Your goal: Report, word for word, every line of the material that contains "agent".
Segment Start: Records shown
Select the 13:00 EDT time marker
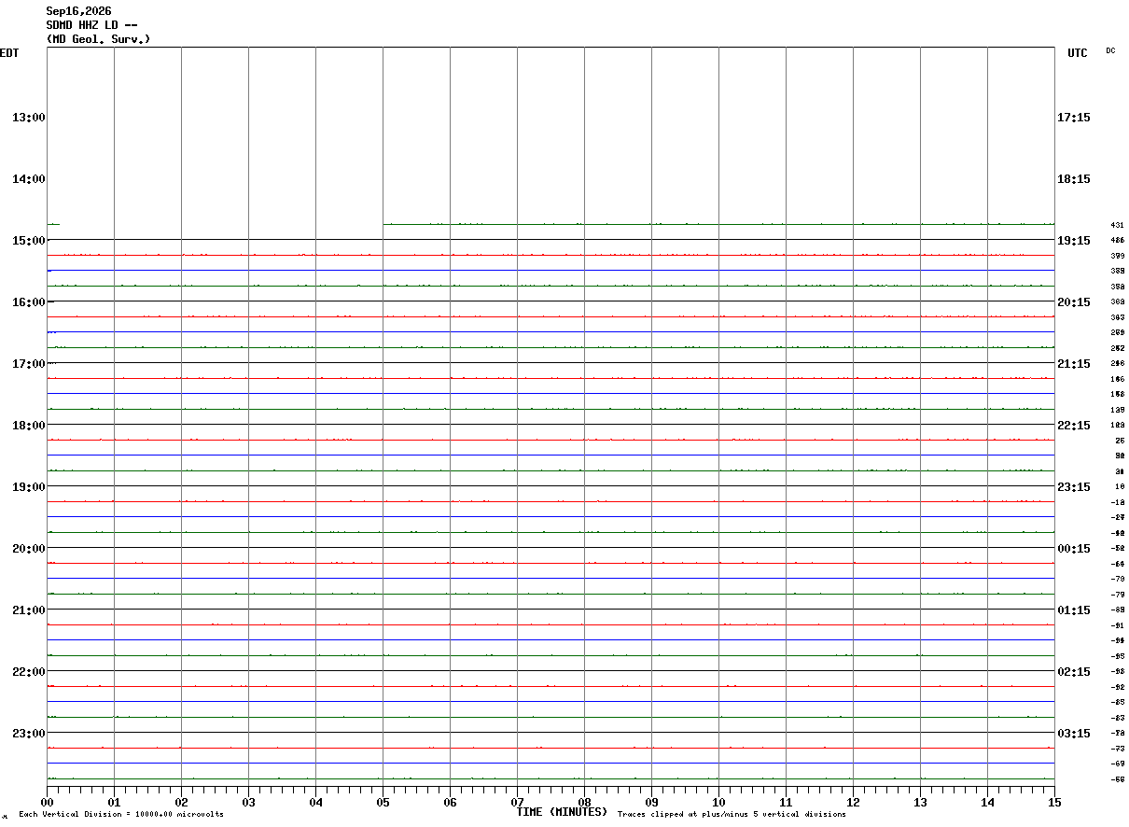This screenshot has width=1129, height=827. (29, 118)
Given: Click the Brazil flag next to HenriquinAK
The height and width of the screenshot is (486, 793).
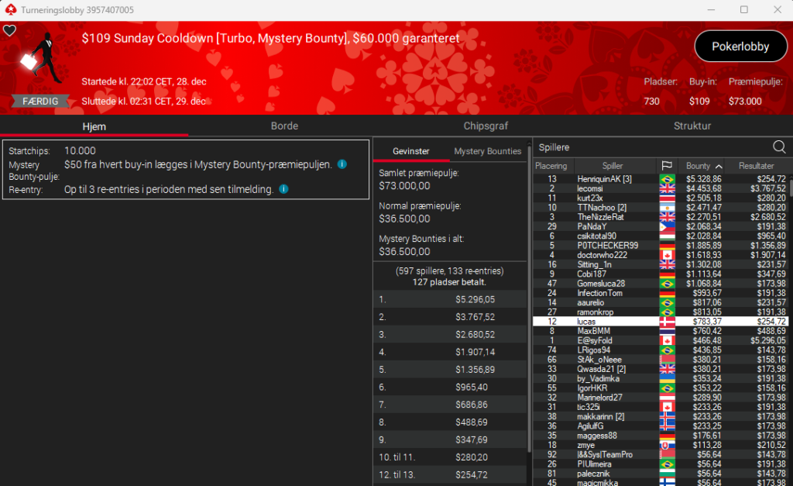Looking at the screenshot, I should pos(666,179).
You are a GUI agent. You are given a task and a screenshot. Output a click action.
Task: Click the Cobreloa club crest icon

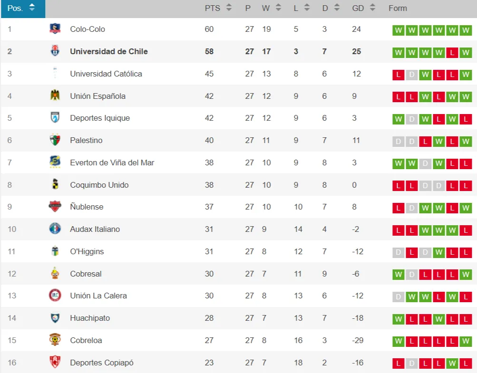[x=55, y=340]
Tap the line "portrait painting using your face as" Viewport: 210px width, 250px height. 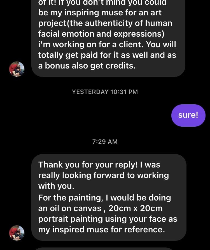pos(108,219)
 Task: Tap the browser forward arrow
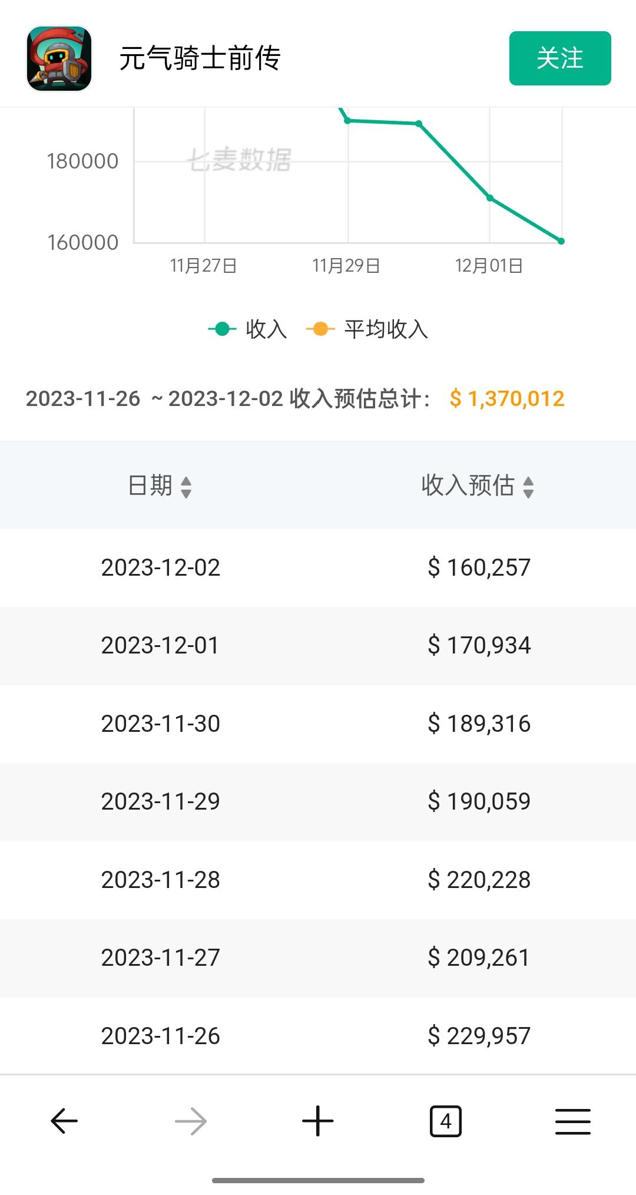(191, 1121)
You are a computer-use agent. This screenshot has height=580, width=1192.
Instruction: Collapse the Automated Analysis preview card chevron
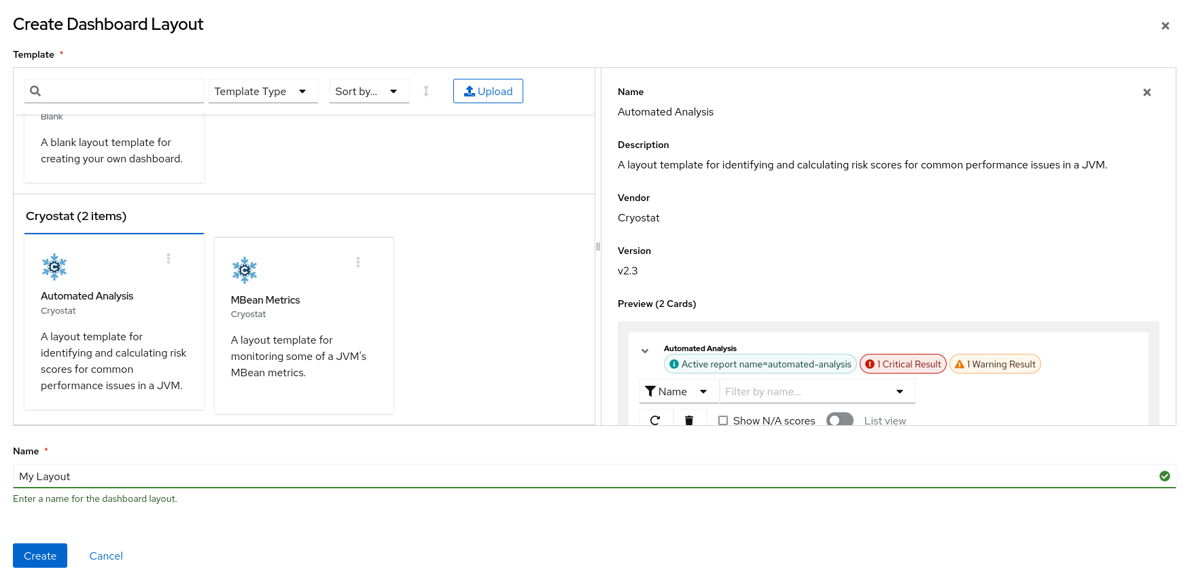(645, 351)
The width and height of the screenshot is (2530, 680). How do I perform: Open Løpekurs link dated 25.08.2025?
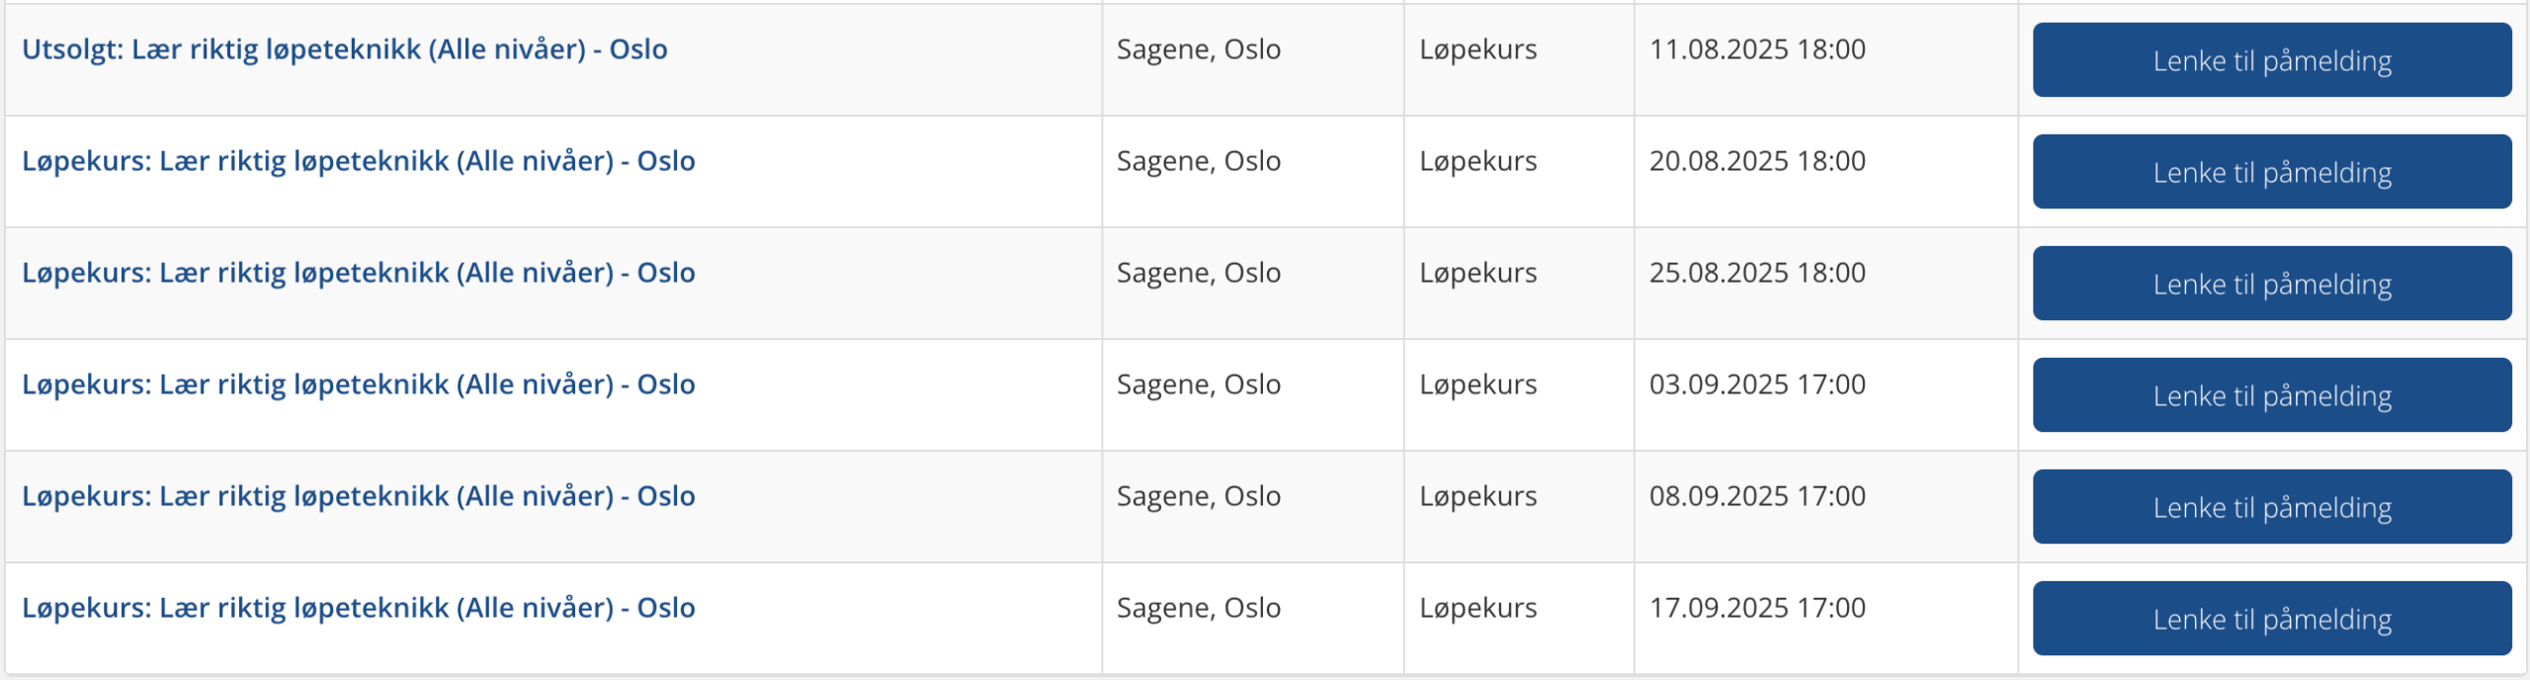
Segment End: Records shown
Solution to this task:
You are a GUI agent. You are given a task and a screenshot. Output a click action.
You are a computer-use agent. This screenshot has height=580, width=1192.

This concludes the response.